Friday, October 9, 2009

"Souvenir" Earns Finely Tuned Assessment

Posted by Bruce Miller
Dave Timberline has written a wonderful review of Souvenir for STYLE Weekly, under the perfect headline, A Diva’s Delusion. Do STYLE critics get to write their own headlines, or is their editor simply more in tune?

I encourage you to read Dave’s complete critique at I know. I need to learn how to make a link. It’s on my list.

Here are the review quotes we’ll be pulling:

Entertaining and Extravagant
Played to tuneless perfection
The lesson is that passion can provide joy
Fine playing and singing
Generates plenty of guffaws!”

--David Timberline, STYL:E Weekly

Dave’s review is informed, specific and well written. I appreciate Dave and his work.

In his review, Dave repeats a story about an accident that took place in the audience on the night he saw the show, a story he had related earlier in depth on his wonderful blog. People have asked me if I mind so much attention being paid to this incident.

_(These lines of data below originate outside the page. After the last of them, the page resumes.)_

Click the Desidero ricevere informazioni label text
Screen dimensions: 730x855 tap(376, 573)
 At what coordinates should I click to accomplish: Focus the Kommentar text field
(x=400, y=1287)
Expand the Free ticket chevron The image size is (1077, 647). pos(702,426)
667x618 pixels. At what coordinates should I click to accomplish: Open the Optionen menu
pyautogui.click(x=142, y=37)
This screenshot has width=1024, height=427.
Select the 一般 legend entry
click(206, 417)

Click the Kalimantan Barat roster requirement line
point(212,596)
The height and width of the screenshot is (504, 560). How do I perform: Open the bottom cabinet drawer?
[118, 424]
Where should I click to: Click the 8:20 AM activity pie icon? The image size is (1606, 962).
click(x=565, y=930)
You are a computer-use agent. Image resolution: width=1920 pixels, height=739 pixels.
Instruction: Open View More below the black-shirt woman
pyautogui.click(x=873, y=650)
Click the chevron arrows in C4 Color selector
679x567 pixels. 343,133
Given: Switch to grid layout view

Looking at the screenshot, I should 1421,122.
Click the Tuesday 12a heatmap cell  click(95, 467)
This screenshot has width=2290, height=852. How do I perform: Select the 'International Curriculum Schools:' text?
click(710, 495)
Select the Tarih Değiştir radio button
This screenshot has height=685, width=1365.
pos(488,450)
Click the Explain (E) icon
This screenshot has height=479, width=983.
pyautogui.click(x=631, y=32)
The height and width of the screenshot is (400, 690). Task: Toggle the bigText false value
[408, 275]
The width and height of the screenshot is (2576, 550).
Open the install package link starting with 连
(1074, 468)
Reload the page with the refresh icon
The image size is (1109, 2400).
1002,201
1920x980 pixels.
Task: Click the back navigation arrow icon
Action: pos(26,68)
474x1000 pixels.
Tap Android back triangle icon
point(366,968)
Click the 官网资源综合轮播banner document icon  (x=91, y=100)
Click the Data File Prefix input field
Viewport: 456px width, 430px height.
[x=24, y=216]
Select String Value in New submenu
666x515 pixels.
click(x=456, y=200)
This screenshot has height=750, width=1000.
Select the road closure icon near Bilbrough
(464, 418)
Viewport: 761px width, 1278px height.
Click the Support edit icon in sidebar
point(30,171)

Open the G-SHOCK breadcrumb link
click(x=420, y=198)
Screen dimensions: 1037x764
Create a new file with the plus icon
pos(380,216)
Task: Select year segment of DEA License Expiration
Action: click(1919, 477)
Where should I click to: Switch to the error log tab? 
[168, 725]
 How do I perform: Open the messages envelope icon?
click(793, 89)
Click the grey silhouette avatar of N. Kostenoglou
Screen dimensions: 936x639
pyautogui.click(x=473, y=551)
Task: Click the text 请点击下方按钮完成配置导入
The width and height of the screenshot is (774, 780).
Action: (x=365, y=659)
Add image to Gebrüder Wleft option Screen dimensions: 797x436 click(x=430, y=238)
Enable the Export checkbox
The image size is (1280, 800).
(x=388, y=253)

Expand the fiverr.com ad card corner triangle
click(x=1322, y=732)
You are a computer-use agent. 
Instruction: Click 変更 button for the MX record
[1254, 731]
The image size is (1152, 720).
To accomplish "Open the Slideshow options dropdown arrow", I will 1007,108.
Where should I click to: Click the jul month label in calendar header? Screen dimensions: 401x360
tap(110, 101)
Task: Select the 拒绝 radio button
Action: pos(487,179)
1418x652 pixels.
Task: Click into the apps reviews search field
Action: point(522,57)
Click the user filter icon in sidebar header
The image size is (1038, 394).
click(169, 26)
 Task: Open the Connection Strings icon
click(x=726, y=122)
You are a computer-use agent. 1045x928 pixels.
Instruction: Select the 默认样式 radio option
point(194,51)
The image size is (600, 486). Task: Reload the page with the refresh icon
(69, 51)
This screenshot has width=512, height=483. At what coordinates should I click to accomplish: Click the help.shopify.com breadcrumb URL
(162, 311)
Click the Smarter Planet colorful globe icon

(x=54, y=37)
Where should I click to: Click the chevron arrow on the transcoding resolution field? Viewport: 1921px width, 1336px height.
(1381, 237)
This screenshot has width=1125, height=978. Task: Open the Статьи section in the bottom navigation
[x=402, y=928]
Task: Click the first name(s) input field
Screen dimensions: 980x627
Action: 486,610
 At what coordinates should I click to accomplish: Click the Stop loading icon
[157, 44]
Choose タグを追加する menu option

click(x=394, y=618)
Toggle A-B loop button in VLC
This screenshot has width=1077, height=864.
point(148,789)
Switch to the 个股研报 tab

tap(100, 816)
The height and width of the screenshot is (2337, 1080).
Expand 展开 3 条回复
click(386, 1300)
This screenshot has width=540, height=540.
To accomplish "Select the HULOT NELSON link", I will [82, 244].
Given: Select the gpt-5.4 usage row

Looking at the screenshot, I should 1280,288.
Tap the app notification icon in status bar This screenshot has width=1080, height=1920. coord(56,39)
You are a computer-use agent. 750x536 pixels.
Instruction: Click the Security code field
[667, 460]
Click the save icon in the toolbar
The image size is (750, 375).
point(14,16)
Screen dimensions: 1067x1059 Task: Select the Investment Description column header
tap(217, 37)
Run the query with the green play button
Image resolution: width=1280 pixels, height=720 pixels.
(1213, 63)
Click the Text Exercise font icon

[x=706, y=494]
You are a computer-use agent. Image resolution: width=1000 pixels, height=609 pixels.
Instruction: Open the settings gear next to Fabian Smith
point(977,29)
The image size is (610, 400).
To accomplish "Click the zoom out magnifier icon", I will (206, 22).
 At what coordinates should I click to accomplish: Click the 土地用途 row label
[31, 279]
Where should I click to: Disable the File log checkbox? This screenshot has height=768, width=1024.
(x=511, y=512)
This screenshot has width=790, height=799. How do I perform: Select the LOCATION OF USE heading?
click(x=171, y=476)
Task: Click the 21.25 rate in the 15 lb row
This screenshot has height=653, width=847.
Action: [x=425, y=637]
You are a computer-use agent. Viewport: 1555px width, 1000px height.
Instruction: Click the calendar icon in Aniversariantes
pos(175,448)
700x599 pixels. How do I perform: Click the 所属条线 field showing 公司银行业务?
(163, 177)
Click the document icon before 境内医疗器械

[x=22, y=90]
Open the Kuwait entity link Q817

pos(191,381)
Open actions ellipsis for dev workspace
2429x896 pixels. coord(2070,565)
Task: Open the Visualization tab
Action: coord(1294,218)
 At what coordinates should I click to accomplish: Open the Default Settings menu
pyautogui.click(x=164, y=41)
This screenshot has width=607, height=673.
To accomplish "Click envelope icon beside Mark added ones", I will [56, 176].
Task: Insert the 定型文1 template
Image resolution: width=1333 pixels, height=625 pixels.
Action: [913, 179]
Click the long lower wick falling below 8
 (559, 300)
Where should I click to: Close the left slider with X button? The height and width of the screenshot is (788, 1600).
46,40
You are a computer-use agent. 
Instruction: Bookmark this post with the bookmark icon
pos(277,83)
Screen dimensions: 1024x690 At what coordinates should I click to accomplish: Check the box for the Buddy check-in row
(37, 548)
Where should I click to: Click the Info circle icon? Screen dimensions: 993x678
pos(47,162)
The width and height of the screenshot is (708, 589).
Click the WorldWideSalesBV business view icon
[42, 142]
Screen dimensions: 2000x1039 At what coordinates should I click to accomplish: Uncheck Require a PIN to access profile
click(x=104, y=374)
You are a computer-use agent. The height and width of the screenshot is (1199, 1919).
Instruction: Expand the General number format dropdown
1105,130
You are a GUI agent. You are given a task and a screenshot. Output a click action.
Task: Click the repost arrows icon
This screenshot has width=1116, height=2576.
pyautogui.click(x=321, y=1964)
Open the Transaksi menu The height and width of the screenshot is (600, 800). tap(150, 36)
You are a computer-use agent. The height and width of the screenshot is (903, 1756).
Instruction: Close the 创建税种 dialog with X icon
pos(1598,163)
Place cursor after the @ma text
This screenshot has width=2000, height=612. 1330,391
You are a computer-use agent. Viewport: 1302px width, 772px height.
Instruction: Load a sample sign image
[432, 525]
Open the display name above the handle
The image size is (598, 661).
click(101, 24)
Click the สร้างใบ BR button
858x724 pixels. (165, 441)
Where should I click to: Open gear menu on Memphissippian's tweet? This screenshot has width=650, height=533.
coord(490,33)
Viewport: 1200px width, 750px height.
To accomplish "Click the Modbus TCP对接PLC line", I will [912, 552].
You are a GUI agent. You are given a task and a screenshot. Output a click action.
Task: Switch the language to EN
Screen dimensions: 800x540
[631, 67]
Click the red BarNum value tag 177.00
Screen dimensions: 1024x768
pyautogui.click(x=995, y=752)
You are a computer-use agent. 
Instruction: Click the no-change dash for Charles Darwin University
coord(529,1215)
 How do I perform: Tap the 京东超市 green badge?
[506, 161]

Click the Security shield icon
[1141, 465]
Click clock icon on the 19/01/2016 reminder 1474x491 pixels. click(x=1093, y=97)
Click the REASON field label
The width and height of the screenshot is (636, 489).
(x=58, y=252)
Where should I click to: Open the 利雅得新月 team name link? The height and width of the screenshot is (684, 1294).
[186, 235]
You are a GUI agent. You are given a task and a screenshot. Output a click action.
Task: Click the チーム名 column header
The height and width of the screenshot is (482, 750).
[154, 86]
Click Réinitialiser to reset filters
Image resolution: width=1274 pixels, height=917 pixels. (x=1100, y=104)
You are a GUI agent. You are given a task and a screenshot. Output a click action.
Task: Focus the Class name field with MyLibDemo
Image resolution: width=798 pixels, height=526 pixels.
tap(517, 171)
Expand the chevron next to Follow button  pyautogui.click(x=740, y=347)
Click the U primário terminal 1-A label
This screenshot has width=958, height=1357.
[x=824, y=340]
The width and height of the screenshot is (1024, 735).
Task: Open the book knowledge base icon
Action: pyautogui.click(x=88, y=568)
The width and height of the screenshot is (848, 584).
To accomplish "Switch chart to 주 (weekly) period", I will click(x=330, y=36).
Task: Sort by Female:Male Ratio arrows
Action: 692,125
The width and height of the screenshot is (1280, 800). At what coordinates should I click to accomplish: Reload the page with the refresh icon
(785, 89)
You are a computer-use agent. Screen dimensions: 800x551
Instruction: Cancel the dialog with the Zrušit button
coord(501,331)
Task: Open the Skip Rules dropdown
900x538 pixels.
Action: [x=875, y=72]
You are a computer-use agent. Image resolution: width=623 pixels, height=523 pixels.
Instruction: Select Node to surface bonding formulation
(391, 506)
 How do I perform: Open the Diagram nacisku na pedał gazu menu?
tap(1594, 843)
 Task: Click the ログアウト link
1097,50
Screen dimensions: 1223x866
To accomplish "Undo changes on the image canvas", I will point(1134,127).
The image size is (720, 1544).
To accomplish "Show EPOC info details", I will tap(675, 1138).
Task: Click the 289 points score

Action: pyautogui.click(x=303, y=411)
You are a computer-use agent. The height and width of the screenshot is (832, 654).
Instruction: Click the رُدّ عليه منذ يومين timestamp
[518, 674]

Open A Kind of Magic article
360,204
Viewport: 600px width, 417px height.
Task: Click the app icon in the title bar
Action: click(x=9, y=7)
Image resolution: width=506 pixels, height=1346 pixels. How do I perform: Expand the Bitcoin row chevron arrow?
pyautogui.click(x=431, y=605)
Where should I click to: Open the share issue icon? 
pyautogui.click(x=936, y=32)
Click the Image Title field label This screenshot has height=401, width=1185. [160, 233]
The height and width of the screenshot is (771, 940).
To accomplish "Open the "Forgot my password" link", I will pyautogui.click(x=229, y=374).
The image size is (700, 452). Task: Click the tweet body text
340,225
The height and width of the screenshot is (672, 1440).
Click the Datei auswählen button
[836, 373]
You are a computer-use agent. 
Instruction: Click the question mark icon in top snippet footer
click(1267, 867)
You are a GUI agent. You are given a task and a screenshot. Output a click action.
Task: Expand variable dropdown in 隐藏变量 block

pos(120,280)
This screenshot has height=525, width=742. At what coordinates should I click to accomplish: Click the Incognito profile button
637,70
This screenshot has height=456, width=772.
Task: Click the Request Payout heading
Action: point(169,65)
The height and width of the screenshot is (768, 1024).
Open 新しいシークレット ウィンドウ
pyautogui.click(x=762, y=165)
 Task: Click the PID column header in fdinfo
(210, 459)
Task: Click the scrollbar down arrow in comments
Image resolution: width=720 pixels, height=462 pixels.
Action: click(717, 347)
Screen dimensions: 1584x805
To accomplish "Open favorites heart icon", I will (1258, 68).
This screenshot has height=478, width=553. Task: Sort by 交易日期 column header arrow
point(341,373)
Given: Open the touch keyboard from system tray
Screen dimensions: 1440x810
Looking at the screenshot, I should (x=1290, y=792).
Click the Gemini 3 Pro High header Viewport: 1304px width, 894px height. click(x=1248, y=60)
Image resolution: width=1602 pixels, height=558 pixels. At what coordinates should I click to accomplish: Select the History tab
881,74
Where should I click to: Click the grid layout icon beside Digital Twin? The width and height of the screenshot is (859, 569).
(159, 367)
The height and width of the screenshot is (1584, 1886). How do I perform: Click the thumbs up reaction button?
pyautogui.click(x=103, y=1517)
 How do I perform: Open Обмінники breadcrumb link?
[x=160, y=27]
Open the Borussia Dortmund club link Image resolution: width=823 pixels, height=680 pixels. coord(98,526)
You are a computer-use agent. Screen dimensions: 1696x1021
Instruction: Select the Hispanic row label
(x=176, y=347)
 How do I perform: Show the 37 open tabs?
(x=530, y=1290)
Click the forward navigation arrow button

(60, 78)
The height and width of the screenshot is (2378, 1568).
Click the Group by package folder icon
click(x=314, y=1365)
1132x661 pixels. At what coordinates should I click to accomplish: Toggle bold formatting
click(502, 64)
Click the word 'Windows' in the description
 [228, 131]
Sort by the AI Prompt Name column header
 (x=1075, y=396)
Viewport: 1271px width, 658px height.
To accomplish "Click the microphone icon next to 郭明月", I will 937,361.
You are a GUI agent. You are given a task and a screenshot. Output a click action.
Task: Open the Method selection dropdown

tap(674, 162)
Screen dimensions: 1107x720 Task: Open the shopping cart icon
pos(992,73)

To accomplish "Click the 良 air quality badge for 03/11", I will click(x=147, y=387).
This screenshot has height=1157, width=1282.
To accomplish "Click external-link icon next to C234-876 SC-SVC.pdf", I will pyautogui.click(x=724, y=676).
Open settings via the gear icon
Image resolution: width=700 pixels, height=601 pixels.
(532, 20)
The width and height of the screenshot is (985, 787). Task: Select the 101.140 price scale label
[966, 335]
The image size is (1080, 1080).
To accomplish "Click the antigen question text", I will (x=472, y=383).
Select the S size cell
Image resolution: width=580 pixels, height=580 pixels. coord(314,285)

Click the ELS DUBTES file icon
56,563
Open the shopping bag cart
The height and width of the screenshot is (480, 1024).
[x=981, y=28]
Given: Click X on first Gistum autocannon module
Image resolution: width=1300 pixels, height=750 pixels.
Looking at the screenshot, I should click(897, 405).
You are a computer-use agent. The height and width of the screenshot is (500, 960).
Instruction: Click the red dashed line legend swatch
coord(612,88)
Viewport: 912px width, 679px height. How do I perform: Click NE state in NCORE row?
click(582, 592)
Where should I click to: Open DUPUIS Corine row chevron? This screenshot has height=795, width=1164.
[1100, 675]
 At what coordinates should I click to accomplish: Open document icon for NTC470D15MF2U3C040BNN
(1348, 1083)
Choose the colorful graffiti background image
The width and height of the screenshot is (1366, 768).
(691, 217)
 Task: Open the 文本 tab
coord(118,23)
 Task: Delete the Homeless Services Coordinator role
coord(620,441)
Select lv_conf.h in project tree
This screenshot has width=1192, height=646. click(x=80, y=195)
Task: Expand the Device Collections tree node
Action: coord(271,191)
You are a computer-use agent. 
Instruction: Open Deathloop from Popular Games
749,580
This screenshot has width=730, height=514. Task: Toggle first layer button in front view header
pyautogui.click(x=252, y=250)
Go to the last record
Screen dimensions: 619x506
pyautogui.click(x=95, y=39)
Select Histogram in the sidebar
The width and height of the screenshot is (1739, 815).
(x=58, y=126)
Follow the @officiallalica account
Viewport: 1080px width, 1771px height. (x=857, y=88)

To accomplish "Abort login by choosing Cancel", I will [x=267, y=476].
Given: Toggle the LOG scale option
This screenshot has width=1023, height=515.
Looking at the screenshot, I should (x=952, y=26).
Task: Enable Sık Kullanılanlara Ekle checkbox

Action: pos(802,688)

Here are my honest thoughts. I do NOT mind Dave relating the story on his blog or repeating it in his review. He's writing about one of the things that makes live theatre so extraordinary--that irreplacable sense of moment. My only reservations about either mention are as follows.

Barksdale and Theatre IV (and many if not all theatres) have a long history of welcoming everyone into our artistic homes. We are, in fact, proactive in our efforts to do so. On rare occasions, distractions occur when differently abled individuals fall or become inadvertently noisy during performances. Both a fall and disrupting noise occurred on the night Dave attended. The fall literally stopped the show. (Kudos to the consumate professionalism of Debra Wagoner; she managed the situation perfectly.)

I think it is honest and appropriate for Dave to comment on this distraction, but I do not want any comments to embarrass our audience members or staff, all of whom did everything they could do address a challenging situation. Knowing Dave and his generous heart, I know that he doesn’t want to embarrass anyone either. I also know he doesn’t want to discourage our efforts to welcome any and all patrons into our theatre.

It’s a fine line we walk when we try to be inclusive and create a distraction-free environment at the same time. As I mentioned earlier, most times it comes off without a hitch. But in one performance out of a hundred, we learn lessons on how to better manage things in the future. Dave happened to attend one of those rare performances, and it is appropriate for him to report on his experience.

Changing subjects, I will discuss in a future blog post how I select the words I pull from a review, and why I didn’t feel comfortable pulling great phrases like “A bravura performance!” and “Uncontrollable laughter” from Dave’s excellent review.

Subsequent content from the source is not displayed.